Volume 10, Issue 4 p. 381-386
Research Articles
Free Access

High-efficient Reed–Solomon decoder design using recursive Berlekamp–Massey architecture

Wenjie Ji

Wenjie Ji

School of Electronic Information Engineering, Tianjin University, Tianjin, 300072 People's Republic of China

Search for more papers by this author
Wei Zhang

Wei Zhang

School of Electronic Information Engineering, Tianjin University, Tianjin, 300072 People's Republic of China

Search for more papers by this author
Xingru Peng

Xingru Peng

School of Electronic Information Engineering, Tianjin University, Tianjin, 300072 People's Republic of China

Search for more papers by this author
Yanyan Liu

Corresponding Author

Yanyan Liu

College of Electronic Information and Optical Engineering, Nankai University, Tianjin, 300071 People's Republic of China

Search for more papers by this author
First published: 01 March 2016
Citations: 12


This study presents a high-efficient Reed–Solomon (RS) decoder based on the recursive enhanced parallel inversionless Berlekamp–Massey algorithm architecture. Compared with the conventional enhanced parallel inversionless Berlekamp–Massey algorithm architecture, the proposed architecture consists of a single processing element and has very low hardware complexity. It also employs a new initialisation to reduce the latency. This architecture uses pipelined Galois–Field multipliers to improve the clock frequency. In addition, the proposed architecture also has the dynamic power saving feature. The proposed RS (255, 239) decoder has been developed and implemented with SMIC 0.18-μm CMOS technology. The synthesis results show that the decoder requires about 13K gates and can operate at 575 MHz to achieve the data rate of 4.6 Gb/s. The proposed RS (255, 239) decoder is at least 28.15% more efficient than the previously related designs.

= = = =

Stated exercise A: Check whether each of the following statements agrees with the abstract. For each, answer yes or no and quote the deciding words of the abstract exactly. (i) The proposed architecture is built from multiple processing elements. (ii) The RS (255, 239) decoder was implemented with SMIC 0.18-μm CMOS technology. (iii) The decoder can operate at 575 MHz.

= = = =

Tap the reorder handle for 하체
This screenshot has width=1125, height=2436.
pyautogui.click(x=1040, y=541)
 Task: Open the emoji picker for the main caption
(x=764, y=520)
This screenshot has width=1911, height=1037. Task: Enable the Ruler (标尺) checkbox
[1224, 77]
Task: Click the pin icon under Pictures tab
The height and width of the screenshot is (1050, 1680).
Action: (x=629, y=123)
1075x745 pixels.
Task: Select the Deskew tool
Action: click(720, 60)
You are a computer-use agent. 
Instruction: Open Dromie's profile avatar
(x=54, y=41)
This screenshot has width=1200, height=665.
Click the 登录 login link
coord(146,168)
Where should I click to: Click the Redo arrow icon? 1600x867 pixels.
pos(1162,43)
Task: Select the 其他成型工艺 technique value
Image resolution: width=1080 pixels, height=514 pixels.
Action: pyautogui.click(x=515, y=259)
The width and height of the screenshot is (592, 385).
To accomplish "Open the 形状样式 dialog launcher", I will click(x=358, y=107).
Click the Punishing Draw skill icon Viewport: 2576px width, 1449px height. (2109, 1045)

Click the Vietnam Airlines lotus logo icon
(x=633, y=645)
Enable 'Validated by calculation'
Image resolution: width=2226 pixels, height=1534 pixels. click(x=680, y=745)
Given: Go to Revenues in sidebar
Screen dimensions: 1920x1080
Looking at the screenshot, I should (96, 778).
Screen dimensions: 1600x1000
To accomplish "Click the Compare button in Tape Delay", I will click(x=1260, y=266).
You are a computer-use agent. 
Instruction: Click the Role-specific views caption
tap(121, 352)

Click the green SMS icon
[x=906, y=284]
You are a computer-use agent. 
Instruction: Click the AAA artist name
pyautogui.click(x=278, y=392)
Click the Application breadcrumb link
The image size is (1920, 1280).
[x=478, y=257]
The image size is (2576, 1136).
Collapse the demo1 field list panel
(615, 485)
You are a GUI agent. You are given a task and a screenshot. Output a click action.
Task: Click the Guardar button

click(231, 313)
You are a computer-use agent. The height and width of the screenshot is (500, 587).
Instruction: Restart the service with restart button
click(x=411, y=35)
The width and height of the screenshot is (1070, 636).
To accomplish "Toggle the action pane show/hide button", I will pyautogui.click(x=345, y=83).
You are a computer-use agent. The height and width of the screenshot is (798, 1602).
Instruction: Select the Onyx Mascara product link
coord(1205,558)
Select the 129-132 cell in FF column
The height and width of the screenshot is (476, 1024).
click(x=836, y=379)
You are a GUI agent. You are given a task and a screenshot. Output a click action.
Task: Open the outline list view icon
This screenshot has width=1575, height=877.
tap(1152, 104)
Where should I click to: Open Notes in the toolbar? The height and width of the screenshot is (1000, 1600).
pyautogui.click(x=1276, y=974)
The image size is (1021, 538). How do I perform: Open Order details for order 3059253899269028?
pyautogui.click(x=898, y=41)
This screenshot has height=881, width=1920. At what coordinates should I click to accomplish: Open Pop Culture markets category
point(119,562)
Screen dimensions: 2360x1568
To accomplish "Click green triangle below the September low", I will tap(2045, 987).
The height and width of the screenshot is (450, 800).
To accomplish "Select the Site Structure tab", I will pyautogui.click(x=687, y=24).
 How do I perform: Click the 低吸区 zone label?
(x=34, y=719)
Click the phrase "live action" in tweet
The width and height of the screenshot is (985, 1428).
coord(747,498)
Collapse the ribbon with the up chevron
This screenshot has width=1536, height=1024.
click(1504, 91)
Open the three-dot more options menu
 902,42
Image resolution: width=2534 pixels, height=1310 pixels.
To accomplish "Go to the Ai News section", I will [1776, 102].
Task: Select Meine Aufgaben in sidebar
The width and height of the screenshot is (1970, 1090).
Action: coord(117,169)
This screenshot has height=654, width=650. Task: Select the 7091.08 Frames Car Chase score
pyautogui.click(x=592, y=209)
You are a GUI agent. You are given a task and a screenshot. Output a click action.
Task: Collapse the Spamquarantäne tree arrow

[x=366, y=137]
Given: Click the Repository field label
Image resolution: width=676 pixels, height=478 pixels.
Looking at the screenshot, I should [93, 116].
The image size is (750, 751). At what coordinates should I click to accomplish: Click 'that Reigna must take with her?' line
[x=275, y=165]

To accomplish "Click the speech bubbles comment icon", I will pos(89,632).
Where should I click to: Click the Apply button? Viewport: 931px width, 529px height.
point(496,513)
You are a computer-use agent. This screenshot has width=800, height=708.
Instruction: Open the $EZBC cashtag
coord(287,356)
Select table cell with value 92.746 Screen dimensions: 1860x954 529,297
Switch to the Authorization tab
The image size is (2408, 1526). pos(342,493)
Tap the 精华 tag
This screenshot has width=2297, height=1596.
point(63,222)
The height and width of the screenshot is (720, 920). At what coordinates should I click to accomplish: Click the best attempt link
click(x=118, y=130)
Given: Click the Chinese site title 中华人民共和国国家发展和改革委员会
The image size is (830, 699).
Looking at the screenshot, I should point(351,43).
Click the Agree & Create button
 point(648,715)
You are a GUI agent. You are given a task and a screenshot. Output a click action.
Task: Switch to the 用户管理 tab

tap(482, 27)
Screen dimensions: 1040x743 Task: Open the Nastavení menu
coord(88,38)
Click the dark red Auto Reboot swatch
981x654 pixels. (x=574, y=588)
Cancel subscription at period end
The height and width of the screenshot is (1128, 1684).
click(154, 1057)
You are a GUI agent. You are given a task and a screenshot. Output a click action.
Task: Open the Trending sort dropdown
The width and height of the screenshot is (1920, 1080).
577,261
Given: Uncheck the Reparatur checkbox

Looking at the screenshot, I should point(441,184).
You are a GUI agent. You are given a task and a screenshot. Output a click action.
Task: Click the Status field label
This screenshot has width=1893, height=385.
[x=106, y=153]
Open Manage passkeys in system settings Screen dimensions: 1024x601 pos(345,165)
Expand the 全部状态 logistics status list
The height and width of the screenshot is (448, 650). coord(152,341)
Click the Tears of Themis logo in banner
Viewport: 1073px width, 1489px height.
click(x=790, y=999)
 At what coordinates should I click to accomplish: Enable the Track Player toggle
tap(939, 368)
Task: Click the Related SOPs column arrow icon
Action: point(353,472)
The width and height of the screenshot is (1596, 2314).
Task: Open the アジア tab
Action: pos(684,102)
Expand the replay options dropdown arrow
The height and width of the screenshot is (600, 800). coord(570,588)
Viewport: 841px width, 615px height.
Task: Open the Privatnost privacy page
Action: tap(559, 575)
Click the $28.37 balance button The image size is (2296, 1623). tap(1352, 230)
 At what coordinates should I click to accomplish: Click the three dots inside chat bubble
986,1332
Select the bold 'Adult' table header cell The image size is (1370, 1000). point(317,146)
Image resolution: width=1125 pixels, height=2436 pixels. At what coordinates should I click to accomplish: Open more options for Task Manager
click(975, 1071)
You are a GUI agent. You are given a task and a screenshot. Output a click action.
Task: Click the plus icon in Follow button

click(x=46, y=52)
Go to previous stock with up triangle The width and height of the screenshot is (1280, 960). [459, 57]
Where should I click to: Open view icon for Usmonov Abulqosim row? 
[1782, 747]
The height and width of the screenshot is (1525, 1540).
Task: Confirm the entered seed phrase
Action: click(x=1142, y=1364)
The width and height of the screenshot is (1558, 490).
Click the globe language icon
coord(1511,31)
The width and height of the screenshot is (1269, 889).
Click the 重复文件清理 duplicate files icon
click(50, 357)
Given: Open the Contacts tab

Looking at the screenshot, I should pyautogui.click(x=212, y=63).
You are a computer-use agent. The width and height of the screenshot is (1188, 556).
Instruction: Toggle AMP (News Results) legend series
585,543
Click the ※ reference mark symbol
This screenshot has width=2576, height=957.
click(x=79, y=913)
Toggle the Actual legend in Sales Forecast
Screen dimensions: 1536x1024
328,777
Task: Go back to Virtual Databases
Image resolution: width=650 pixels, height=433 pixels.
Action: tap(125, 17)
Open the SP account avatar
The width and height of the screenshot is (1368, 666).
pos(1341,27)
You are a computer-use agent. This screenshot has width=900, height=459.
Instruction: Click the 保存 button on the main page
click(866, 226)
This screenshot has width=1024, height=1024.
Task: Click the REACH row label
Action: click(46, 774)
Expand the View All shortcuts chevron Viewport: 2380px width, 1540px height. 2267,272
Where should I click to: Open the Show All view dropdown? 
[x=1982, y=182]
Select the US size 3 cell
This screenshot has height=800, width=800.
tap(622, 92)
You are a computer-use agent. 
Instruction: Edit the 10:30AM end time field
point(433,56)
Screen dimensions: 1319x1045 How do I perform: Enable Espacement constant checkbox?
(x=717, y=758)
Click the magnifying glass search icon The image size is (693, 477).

= = = =

Stated exercise B: Print the lines of the records between the line containing "Screen dimensions: 2360x1568" and the line containing "(x=34, y=719)", inclusive.

Expected answer A:
(i) No: "the proposed architecture consists of a single processing element"
(ii) Yes: "The proposed RS (255, 239) decoder has been developed and implemented with SMIC 0.18-μm CMOS technology."
(iii) Yes: "can operate at 575 MHz"

Expected answer B:
Screen dimensions: 2360x1568
To accomplish "Click green triangle below the September low", I will tap(2045, 987).
The height and width of the screenshot is (450, 800).
To accomplish "Select the Site Structure tab", I will pyautogui.click(x=687, y=24).
 How do I perform: Click the 低吸区 zone label?
(x=34, y=719)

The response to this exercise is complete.